Cuando atravesamos un duelo, es importante recordar que nuestras emociones necesitan cuidado, igual que una herida física. La clave es tomar conciencia de lo que sentimos en el momento presente y permitirnos vivir el proceso con respeto. Imaginemos que dentro de nosotros tenemos un botiquín de emergencias emocional, con herramientas que podemos usar cuando el dolor aparece.
1. Una venda de aceptación: Para usarla, detente un momento y nombra lo que sientes; tristeza, enojo, vacío o nostalgia. Permítete reconocer esa emoción sin juzgarla ni tratar de esconderla. Decirte a ti mismo “está bien sentir esto, es parte de mi proceso” ayuda a cubrir la herida emocional con comprensión.
2. Un calmante llamado respiración consciente: Cuando el dolor se vuelve intenso, puedes cerrar los ojos y hacer tres o cinco respiraciones profundas; inhala lentamente por la nariz, sostén unos segundos y exhala suavemente por la boca. Concéntrate en el aire que entra y sale. Este ejercicio ayuda a calmar el cuerpo y traer tu mente nuevamente al presente.
3. Una linterna de conciencia: Utilízala observando tus emociones con curiosidad. Pregúntate; ¿qué estoy sintiendo ahora?, ¿qué necesita esta emoción de mí? Escribir lo que sientes o hablarlo con alguien de confianza también ayuda a iluminar lo que ocurre dentro de ti y comprender mejor tu proceso.

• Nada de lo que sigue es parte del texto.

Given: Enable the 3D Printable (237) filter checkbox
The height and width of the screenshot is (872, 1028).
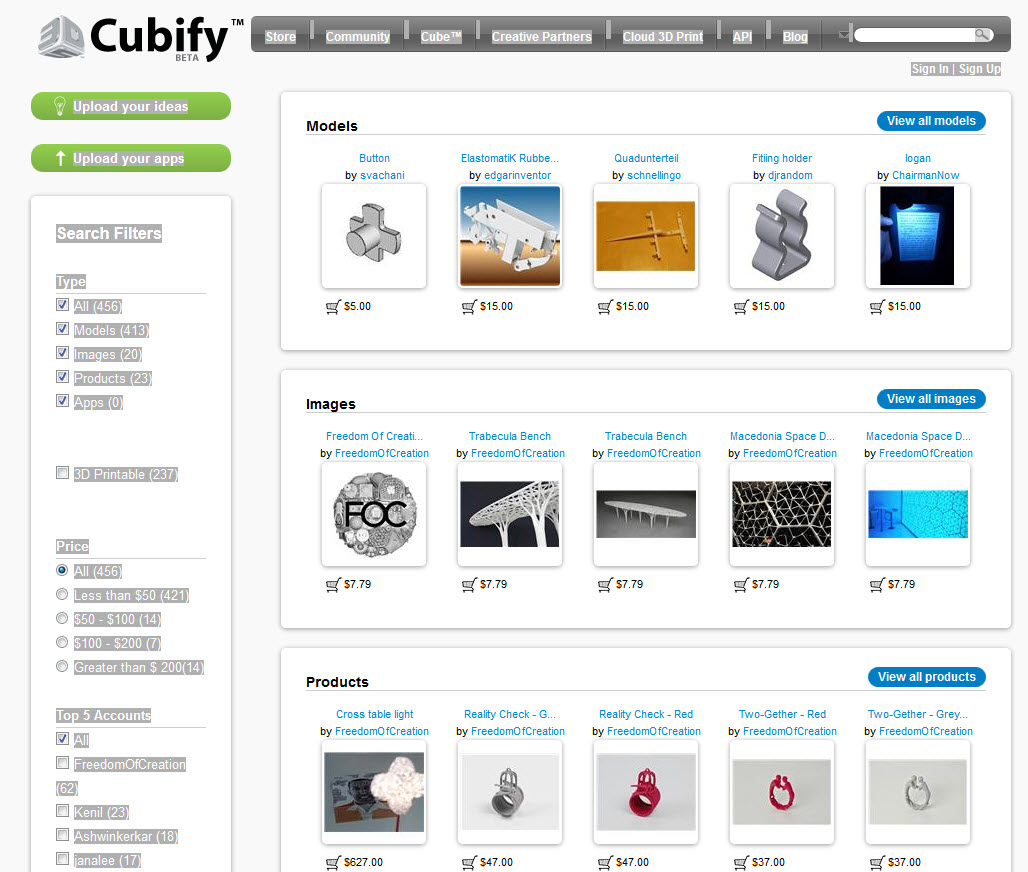Looking at the screenshot, I should 62,472.
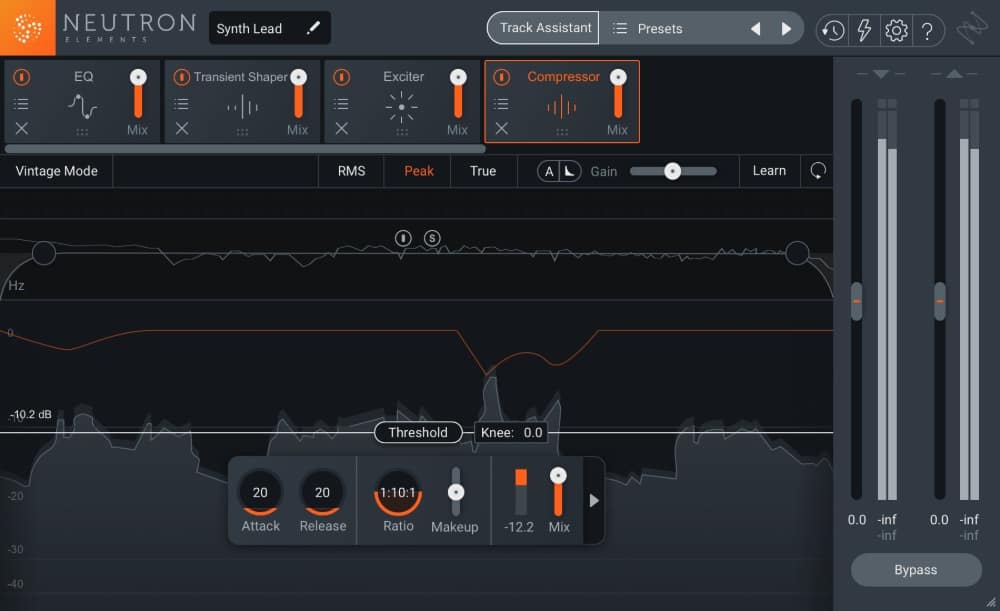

4. Un pequeño espejo de amor propio: Mírate con compasión. Háblate como lo harías con alguien que quieres; con paciencia, respeto y cariño. Puedes dedicarte pequeños actos de cuidado como descansar, caminar, escuchar música que te guste o rodearte de personas que te brinden apoyo.
5. Un suero liberador de lágrimas: Date permiso para llorar cuando lo necesites. Las lágrimas no son debilidad, son una forma natural de aliviar la carga emocional. Llorar permite que el cuerpo libere tensión y que el corazón exprese lo que a veces las palabras no pueden decir.
Recordemos que el duelo no es algo que debamos apresurar. Sanar es un proceso de reconocer, sentir y acompañarnos con amabilidad mientras el corazón aprende a reorganizarse.